Entwicklung chemischer Werkzeuge und Leitstrukturen

Förderkennzeichen: 01GR2501B
Gesamte Fördersumme: 978.250 EUR
Förderzeitraum: 2026 - 2029
Projektleitung: Prof. Dr. Daniel Merk
Adresse: Ludwig-Maximilians-Universität München, Fakultät für Chemie und Pharmazie
Butenandtstr. 5-13
81377 München

Entwicklung chemischer Werkzeuge und Leitstrukturen

Im Forschungsverbund PREVENT wird eine integrierte Wirkstoffentwicklungsplattform aufgebaut, mit der innovative, nicht-hormonelle Verhütungskonzepte für alle Geschlechter präklinisch validiert werden können. Ziel ist es, neue pharmakologische Strategien zu entwickeln und durch chemische Werkzeuge experimentell zu überprüfen, die als Grundlage für weiterführende präklinische und klinische Entwicklungen stehen werden.

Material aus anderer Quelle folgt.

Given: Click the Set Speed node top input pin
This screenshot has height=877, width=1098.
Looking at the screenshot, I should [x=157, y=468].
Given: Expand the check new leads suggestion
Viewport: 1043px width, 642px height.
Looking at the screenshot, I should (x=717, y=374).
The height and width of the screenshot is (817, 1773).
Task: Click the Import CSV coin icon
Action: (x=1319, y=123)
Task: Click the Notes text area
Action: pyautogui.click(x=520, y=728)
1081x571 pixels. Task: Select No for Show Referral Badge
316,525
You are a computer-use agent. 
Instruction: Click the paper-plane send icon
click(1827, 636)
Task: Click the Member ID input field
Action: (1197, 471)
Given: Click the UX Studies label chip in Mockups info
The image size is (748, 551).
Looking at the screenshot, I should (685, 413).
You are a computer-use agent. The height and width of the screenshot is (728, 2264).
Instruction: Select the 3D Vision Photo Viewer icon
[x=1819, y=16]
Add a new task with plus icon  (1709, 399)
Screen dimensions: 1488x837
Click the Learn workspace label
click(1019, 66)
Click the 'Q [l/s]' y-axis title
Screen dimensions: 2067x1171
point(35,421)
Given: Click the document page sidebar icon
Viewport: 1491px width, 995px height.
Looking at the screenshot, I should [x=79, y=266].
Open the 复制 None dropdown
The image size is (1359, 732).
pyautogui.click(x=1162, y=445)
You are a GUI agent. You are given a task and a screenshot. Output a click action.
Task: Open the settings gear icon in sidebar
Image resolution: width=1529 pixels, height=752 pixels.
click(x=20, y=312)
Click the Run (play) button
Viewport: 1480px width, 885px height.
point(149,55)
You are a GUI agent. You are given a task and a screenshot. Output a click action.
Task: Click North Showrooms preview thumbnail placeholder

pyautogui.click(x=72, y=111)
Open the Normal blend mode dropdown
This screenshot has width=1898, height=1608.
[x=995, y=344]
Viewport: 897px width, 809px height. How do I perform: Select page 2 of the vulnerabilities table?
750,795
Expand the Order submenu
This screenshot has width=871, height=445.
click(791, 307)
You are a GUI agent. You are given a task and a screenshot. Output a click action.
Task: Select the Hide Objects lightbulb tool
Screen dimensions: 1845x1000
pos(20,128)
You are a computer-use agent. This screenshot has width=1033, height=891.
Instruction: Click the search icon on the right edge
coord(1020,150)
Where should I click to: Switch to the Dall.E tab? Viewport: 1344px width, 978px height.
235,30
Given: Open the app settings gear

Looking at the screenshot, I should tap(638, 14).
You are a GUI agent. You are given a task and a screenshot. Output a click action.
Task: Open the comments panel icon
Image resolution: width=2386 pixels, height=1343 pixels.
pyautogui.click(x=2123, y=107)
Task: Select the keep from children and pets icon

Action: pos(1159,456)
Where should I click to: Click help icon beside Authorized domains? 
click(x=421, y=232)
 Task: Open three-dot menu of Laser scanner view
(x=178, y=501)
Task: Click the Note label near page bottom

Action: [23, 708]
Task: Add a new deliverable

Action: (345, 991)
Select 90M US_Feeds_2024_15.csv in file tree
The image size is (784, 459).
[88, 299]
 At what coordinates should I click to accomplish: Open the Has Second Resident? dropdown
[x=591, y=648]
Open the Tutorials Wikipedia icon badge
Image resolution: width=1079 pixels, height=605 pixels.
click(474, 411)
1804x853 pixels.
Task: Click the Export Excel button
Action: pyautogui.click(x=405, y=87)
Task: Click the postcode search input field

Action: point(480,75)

Überprüfung neuer Wirkstoffe für nichthormonelle Verhütungsmethoden in zellulären Modellen

Förderkennzeichen: 01GR2501C
Gesamte Fördersumme: 675.867 EUR
Förderzeitraum: 2026 - 2029
Projektleitung: Prof. Dr. Hubert Schorle
Adresse: Rheinische Friedrich-Wilhelms-Universität, Universitätsklinikum Bonn
Venusberg-Campus 1
53127 Bonn

Überprüfung neuer Wirkstoffe für nichthormonelle Verhütungsmethoden in zellulären Modellen

Im Forschungsverbund PREVENT wird eine integrierte Wirkstoffentwicklungsplattform aufgebaut, mit der innovative, nicht-hormonelle Verhütungskonzepte für alle Geschlechter präklinisch validiert werden können. Ziel ist es, neue pharmakologische Strategien zu entwickeln und durch chemische Werkzeuge experimentell zu überprüfen, die als Grundlage für weiterführende präklinische und klinische Entwicklungen stehen werden.